>>

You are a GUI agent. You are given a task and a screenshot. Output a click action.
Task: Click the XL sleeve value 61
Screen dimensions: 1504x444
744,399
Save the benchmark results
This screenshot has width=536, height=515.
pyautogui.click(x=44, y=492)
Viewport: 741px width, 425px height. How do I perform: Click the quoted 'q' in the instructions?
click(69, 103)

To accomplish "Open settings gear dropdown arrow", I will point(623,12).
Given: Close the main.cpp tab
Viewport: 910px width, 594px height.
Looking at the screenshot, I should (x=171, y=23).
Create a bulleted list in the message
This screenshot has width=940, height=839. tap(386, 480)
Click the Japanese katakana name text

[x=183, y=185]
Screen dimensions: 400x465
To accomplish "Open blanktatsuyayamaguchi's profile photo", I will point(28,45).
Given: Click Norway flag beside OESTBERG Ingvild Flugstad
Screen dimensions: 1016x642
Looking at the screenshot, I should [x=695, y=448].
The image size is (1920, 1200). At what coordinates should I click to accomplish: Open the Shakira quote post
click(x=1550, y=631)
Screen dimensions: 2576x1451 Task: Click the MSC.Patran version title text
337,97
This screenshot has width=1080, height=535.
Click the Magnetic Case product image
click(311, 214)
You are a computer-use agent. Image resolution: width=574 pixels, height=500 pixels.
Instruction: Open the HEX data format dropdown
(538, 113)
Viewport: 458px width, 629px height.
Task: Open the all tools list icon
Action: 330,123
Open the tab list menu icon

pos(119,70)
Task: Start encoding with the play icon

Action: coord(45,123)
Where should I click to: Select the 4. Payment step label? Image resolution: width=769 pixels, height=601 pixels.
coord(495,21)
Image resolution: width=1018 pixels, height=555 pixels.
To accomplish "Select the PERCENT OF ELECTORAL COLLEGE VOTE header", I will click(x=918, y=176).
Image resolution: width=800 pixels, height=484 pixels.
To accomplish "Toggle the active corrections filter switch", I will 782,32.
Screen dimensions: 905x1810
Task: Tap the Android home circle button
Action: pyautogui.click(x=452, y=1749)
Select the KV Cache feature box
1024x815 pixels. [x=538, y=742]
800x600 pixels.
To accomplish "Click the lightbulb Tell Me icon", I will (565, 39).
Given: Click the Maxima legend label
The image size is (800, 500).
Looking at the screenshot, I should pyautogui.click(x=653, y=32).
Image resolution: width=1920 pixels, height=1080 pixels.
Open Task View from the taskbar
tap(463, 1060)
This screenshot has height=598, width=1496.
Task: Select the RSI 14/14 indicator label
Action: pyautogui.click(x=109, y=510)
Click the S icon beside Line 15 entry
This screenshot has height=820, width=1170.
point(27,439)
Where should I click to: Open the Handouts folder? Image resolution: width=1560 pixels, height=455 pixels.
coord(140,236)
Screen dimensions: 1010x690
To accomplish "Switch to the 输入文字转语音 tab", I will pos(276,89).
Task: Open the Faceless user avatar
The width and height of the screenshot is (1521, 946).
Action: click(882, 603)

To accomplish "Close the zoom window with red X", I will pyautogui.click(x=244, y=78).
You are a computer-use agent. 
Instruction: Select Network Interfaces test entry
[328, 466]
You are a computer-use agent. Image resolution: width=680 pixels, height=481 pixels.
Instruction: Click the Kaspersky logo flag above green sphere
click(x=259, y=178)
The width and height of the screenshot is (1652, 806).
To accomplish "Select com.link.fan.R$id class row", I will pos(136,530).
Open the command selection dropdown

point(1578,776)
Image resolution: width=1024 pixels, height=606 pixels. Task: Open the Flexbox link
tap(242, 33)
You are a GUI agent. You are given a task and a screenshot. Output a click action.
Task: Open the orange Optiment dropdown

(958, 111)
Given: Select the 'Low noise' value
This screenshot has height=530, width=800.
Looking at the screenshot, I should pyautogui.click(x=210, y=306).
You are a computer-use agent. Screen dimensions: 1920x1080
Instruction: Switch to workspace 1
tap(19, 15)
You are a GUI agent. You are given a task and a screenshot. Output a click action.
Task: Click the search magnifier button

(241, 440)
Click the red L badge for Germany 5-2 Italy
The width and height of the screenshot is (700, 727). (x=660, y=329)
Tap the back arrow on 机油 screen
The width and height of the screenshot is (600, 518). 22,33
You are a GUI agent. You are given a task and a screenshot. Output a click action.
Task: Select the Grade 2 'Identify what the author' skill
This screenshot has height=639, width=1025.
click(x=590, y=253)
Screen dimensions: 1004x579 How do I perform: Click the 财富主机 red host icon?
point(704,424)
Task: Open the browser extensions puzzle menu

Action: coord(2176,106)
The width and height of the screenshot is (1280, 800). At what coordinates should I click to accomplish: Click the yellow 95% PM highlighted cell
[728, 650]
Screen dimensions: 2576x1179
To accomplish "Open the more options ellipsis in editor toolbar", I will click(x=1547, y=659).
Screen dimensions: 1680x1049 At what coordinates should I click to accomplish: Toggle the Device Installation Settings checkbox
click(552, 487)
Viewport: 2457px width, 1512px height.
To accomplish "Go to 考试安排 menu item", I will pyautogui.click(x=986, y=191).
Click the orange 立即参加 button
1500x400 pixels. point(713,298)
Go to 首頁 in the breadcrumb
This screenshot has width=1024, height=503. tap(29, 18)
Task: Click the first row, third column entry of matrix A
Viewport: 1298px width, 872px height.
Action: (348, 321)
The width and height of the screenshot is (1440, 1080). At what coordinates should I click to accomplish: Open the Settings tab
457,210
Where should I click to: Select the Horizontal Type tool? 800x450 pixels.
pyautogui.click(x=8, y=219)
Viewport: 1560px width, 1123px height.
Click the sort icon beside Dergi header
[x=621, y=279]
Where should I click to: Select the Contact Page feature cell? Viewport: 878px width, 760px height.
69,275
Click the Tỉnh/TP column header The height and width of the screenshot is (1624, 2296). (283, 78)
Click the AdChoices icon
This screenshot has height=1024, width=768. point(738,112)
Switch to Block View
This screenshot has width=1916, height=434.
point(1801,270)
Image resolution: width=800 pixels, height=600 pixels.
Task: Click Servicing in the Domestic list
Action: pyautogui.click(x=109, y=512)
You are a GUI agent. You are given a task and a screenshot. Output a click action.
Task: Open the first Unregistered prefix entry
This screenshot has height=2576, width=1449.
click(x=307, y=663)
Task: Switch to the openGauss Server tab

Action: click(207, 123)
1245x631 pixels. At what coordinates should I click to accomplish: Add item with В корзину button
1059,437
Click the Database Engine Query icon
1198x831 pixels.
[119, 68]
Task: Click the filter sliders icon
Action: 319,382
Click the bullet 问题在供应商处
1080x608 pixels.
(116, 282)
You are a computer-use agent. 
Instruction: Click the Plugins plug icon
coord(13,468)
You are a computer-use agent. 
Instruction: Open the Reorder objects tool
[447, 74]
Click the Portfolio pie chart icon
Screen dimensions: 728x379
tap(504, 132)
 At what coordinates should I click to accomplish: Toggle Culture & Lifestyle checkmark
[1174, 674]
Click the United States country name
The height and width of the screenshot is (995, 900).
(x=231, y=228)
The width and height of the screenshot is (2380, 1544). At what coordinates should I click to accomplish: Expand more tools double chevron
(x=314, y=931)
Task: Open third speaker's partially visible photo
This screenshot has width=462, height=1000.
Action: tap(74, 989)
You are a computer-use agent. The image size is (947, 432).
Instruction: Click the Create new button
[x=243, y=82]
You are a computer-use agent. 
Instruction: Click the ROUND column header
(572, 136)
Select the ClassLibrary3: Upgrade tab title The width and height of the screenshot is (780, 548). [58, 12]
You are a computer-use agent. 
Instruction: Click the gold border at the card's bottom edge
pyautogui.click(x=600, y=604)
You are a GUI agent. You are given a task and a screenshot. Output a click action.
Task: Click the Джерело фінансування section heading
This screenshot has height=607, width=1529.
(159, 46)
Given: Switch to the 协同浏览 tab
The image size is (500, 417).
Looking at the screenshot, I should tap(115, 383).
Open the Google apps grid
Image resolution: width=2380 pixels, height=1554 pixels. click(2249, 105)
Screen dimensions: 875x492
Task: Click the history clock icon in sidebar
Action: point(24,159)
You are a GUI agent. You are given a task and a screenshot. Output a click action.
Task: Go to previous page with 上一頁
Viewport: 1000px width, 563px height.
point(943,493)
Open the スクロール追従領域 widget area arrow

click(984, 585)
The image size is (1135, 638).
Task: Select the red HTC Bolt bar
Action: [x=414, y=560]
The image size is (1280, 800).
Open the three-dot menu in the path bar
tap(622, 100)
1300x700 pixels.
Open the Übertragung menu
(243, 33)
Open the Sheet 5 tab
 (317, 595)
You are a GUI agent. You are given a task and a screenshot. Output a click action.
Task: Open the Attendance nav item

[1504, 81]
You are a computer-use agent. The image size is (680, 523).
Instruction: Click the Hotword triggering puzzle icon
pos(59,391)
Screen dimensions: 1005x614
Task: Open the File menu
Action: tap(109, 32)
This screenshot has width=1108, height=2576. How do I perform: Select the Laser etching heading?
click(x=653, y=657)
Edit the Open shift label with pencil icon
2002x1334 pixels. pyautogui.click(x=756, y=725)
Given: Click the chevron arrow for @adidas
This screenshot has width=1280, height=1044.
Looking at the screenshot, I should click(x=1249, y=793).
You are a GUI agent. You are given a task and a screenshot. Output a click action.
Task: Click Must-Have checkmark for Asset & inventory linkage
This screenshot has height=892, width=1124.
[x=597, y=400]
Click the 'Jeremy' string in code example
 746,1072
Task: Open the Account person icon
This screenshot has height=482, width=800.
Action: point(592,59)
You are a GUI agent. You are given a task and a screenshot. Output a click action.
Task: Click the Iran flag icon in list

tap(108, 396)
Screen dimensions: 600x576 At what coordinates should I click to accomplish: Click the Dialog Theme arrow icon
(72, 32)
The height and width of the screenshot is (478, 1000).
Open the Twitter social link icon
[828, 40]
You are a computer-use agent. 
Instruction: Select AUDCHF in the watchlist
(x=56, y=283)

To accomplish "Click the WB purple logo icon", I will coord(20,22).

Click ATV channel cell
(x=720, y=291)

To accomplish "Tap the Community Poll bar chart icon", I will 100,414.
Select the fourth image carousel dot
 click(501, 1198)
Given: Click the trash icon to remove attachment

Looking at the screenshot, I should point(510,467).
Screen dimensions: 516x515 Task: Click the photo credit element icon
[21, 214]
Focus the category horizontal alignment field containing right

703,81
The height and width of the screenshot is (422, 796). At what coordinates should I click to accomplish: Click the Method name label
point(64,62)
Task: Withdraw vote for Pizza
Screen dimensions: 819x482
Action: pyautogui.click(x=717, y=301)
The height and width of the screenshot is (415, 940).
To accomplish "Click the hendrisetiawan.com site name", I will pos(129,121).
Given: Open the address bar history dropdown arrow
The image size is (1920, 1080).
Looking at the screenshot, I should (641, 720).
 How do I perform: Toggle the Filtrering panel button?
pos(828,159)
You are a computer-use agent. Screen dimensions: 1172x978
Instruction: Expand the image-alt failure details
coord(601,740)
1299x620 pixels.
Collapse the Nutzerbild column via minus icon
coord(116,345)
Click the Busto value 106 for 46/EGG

<<

→ Exercise prompt
Format the rows from the line containing "Task: Open the Faceless user avatar" through the line containing "tap(242, 33)" as a numbered list, leaving out blank lines.

→ Reply to the exercise
1. Task: Open the Faceless user avatar
2. The width and height of the screenshot is (1521, 946).
3. Action: click(882, 603)
4. To accomplish "Close the zoom window with red X", I will pyautogui.click(x=244, y=78).
5. You are a computer-use agent. 
6. Instruction: Select Network Interfaces test entry
7. [328, 466]
8. You are a computer-use agent. Image resolution: width=680 pixels, height=481 pixels.
9. Instruction: Click the Kaspersky logo flag above green sphere
10. click(x=259, y=178)
11. The width and height of the screenshot is (1652, 806).
12. To accomplish "Select com.link.fan.R$id class row", I will pos(136,530).
13. Open the command selection dropdown
14. point(1578,776)
15. Image resolution: width=1024 pixels, height=606 pixels. Task: Open the Flexbox link
16. tap(242, 33)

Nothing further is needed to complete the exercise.